| PROBLEM DESCRIPTION |
In the lines below, find the one that contains "STAGES (363, 409)" and write it out exactly, along with every line that follows it.

MATERIAL TO PROCESS section start

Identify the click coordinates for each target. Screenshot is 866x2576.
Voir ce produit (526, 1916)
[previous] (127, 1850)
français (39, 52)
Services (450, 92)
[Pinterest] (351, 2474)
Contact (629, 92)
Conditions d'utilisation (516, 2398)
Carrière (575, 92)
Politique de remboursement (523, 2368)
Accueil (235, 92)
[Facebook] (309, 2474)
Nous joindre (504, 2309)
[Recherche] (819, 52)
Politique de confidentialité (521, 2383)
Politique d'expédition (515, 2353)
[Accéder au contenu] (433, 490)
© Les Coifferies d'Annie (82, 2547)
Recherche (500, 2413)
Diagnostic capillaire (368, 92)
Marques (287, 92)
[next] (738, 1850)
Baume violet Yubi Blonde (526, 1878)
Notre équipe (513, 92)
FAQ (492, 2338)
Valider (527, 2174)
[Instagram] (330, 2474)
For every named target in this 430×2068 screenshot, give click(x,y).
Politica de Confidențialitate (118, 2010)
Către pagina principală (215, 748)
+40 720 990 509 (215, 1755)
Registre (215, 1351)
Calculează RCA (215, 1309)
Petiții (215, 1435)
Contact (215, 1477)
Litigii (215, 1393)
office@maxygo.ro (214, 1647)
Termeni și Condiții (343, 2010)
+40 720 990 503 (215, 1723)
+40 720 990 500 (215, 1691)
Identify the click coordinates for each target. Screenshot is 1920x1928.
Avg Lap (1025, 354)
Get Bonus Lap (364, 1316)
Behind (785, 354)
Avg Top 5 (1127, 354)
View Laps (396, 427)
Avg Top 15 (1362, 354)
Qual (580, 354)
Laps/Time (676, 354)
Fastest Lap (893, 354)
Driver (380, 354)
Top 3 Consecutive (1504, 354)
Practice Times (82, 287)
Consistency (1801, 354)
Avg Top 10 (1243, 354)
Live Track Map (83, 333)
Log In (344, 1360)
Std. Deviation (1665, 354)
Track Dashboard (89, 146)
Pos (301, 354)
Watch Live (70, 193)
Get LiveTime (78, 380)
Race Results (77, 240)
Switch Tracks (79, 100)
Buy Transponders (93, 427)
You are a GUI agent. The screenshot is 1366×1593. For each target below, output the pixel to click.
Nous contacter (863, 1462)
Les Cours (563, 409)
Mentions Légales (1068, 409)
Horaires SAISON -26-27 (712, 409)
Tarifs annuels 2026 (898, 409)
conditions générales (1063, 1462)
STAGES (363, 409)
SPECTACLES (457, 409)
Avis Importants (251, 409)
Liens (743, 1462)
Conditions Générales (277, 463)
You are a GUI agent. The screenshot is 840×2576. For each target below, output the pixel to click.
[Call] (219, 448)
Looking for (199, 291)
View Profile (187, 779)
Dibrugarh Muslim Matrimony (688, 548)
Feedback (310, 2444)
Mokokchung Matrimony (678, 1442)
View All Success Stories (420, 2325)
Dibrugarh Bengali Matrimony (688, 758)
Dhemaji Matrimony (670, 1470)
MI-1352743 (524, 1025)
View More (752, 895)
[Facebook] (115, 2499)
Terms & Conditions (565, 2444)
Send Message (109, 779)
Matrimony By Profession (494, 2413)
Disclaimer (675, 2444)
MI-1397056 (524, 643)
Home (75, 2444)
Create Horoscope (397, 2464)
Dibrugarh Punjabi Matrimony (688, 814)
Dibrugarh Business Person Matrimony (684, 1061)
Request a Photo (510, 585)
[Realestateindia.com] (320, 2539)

MATERIAL TO PROCESS section end

| OUTPUT OF THE EXERCISE |
STAGES (363, 409)
SPECTACLES (457, 409)
Avis Importants (251, 409)
Liens (743, 1462)
Conditions Générales (277, 463)
You are a GUI agent. The screenshot is 840×2576. For each target below, output the pixel to click.
[Call] (219, 448)
Looking for (199, 291)
View Profile (187, 779)
Dibrugarh Muslim Matrimony (688, 548)
Feedback (310, 2444)
Mokokchung Matrimony (678, 1442)
View All Success Stories (420, 2325)
Dibrugarh Bengali Matrimony (688, 758)
Dhemaji Matrimony (670, 1470)
MI-1352743 (524, 1025)
View More (752, 895)
[Facebook] (115, 2499)
Terms & Conditions (565, 2444)
Send Message (109, 779)
Matrimony By Profession (494, 2413)
Disclaimer (675, 2444)
MI-1397056 (524, 643)
Home (75, 2444)
Create Horoscope (397, 2464)
Dibrugarh Punjabi Matrimony (688, 814)
Dibrugarh Business Person Matrimony (684, 1061)
Request a Photo (510, 585)
[Realestateindia.com] (320, 2539)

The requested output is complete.